▶ Task goal: Read the lines below. Copy out any that hold the string "table".

▶ Data to examine:
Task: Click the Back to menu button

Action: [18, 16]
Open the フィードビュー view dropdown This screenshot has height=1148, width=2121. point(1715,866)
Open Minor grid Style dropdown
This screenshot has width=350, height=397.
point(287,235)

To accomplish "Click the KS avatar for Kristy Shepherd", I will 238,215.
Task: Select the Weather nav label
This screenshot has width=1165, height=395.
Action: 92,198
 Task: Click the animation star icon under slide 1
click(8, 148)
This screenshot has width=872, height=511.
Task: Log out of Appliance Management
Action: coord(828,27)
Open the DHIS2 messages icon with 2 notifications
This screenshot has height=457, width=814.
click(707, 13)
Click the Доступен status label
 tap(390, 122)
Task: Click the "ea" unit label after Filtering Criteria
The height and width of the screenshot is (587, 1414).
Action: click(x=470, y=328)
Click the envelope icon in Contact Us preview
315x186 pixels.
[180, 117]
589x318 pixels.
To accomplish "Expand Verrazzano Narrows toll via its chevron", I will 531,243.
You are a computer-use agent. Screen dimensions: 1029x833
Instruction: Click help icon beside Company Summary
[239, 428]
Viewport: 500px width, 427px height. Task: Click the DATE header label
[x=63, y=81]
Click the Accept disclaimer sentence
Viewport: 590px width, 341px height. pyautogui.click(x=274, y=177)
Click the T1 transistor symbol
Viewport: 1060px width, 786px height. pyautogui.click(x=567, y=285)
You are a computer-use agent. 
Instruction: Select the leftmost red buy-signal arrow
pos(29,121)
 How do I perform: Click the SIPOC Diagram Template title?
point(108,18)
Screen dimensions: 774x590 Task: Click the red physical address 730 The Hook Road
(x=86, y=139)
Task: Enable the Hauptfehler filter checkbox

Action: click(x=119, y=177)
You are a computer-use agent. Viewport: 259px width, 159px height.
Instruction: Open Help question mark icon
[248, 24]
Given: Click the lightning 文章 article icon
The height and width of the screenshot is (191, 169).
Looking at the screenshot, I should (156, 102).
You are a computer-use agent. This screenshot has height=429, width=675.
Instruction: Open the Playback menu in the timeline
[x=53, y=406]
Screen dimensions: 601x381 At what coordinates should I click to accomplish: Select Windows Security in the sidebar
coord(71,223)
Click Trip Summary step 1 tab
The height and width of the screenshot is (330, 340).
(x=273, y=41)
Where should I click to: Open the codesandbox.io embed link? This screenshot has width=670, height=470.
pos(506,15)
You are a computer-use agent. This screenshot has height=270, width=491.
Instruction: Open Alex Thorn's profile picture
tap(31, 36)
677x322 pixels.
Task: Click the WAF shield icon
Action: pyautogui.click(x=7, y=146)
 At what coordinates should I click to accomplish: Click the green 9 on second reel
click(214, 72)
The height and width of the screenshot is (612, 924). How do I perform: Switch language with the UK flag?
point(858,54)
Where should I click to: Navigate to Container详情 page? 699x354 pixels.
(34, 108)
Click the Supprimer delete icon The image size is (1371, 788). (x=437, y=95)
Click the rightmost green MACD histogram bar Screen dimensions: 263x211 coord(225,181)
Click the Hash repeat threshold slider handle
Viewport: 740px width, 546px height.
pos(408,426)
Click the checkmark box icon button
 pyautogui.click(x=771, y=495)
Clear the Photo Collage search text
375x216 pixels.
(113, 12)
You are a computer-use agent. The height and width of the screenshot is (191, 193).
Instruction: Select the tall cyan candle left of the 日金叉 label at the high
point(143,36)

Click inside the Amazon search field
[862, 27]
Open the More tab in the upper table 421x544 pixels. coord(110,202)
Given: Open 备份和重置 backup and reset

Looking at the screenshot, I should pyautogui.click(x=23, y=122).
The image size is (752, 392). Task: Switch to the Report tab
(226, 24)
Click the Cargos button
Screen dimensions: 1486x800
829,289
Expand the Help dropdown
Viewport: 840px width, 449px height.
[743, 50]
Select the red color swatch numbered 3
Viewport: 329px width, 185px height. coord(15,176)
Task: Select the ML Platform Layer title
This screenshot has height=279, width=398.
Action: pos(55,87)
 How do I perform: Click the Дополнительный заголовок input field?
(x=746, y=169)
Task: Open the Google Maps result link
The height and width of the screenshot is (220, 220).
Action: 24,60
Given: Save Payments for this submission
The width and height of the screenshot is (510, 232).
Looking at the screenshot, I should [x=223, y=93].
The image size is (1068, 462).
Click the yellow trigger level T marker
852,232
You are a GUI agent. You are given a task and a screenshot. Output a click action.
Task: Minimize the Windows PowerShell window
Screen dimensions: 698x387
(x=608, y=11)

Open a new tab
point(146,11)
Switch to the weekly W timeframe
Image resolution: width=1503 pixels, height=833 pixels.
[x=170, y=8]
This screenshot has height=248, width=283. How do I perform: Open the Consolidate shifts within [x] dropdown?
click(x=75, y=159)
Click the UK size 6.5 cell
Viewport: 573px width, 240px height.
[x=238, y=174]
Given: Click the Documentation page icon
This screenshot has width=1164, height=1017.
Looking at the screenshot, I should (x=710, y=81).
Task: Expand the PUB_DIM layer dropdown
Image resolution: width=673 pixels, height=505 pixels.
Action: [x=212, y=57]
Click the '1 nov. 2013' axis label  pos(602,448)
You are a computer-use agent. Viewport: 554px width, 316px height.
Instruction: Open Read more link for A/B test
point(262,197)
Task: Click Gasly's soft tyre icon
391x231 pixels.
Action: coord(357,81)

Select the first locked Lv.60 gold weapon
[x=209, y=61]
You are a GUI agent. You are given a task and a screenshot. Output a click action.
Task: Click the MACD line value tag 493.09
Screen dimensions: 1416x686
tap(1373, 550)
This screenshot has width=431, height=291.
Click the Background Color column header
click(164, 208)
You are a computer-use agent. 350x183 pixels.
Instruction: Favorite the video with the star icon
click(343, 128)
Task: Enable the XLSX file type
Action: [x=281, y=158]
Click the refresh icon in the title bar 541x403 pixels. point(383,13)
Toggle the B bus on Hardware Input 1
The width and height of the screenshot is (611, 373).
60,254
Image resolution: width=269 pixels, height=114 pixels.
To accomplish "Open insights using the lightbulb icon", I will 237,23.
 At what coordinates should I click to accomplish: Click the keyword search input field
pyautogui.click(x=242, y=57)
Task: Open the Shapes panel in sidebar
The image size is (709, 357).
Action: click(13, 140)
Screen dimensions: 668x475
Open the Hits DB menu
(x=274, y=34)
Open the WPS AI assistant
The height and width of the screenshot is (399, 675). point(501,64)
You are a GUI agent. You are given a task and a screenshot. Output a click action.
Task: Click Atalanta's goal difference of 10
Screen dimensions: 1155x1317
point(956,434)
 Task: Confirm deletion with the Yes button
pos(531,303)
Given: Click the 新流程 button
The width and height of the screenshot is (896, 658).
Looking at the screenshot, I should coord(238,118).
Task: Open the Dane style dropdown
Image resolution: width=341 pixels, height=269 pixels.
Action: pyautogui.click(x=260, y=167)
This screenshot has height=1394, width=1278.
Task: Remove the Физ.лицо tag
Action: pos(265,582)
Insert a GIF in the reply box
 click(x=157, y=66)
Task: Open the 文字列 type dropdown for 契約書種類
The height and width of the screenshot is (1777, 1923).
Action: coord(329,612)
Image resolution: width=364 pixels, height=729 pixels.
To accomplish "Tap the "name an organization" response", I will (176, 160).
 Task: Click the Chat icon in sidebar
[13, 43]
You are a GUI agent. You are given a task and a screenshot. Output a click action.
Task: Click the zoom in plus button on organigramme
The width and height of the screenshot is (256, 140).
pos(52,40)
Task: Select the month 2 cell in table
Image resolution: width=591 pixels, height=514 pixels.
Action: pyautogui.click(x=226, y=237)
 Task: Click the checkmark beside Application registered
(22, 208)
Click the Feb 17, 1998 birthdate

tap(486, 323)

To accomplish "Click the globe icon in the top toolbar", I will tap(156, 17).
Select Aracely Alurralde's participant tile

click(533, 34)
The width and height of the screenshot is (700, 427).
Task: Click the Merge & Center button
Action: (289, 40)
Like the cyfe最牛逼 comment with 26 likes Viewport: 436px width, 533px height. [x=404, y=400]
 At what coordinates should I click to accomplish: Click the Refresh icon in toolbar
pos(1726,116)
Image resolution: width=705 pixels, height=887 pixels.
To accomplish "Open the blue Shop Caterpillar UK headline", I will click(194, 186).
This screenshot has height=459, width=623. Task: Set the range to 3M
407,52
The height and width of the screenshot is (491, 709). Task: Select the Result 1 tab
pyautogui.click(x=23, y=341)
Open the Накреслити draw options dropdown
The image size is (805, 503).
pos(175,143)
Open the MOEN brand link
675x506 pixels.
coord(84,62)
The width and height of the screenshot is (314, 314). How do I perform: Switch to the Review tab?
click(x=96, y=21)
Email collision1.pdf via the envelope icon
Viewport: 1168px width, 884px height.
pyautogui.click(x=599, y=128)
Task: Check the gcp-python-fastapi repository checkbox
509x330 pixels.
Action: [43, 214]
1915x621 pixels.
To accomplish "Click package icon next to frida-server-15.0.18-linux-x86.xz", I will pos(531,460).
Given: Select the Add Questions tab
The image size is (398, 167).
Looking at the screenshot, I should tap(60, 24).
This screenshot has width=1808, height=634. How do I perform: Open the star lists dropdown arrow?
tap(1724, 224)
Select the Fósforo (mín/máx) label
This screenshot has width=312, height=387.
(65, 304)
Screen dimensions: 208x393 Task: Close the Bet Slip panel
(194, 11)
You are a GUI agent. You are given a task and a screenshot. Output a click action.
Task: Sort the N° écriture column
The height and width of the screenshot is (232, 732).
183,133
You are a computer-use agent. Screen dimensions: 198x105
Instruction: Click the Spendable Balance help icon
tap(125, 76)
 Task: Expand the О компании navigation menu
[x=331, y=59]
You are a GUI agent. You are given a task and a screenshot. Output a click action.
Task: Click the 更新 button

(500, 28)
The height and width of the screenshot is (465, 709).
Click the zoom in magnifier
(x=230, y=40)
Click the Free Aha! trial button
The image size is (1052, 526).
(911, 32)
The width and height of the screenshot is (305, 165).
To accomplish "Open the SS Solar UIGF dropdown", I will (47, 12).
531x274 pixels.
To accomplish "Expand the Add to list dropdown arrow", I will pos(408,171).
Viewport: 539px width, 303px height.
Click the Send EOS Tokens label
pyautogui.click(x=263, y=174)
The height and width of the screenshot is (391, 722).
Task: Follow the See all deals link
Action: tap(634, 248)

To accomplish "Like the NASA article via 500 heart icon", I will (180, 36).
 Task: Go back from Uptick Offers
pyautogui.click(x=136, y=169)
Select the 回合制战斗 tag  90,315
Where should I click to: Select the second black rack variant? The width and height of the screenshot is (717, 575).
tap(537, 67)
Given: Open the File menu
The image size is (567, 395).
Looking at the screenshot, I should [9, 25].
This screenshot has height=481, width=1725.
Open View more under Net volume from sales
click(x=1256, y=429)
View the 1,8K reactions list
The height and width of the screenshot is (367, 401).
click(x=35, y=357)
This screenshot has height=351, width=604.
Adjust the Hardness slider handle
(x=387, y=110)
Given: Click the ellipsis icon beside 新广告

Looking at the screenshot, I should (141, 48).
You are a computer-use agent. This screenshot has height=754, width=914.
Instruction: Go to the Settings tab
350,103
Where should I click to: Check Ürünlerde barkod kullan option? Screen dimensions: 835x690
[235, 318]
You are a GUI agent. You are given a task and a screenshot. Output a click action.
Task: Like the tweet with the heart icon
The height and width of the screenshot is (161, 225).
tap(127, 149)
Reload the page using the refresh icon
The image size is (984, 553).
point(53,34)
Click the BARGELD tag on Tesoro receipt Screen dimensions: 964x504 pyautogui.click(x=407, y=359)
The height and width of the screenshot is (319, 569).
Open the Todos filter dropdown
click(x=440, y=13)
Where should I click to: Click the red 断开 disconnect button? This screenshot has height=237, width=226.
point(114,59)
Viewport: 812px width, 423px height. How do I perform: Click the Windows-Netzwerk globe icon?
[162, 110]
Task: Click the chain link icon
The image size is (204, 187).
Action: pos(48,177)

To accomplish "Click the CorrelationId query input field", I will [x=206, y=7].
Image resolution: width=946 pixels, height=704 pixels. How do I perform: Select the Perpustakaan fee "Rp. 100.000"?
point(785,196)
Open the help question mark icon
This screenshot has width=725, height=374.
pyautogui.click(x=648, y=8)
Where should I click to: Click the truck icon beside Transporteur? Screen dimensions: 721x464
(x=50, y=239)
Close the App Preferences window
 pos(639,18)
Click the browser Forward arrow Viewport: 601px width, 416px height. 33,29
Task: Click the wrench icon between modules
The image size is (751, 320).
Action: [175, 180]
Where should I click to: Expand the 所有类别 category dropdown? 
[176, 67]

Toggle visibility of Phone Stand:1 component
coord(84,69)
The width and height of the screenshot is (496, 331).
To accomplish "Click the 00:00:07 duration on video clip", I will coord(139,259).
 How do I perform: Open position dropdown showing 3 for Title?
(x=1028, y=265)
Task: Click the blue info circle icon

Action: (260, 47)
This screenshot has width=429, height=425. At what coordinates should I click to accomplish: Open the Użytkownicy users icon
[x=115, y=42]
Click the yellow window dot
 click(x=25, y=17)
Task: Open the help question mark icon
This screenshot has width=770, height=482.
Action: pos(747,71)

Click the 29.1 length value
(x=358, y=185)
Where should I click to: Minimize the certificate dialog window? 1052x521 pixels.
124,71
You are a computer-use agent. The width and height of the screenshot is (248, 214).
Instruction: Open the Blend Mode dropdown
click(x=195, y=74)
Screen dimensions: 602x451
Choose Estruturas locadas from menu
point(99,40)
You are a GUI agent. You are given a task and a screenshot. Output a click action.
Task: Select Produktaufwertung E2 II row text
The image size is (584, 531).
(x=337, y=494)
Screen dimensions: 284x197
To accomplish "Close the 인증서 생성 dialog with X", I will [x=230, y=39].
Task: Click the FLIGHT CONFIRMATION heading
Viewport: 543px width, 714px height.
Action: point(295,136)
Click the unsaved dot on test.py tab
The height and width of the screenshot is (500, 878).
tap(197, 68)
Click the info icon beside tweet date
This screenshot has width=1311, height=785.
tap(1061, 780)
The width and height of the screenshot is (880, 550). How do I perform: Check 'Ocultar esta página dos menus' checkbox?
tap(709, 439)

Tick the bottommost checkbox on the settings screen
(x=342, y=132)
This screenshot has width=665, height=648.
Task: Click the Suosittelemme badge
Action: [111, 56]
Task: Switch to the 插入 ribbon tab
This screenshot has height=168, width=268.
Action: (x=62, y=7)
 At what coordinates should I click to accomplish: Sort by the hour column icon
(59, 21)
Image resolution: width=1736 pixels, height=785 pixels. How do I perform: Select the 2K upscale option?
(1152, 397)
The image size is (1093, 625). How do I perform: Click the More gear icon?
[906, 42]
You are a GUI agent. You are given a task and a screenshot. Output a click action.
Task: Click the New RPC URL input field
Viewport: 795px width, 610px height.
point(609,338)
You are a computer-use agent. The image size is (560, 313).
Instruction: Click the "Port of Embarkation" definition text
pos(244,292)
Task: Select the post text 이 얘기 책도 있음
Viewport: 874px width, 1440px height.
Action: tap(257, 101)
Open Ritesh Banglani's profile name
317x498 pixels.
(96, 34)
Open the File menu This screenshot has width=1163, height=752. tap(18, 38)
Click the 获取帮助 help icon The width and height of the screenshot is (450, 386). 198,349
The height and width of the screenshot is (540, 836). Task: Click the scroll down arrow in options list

▶ Result of this exercise:
Open the More tab in the upper table 421x544 pixels. coord(110,202)
Task: Select the month 2 cell in table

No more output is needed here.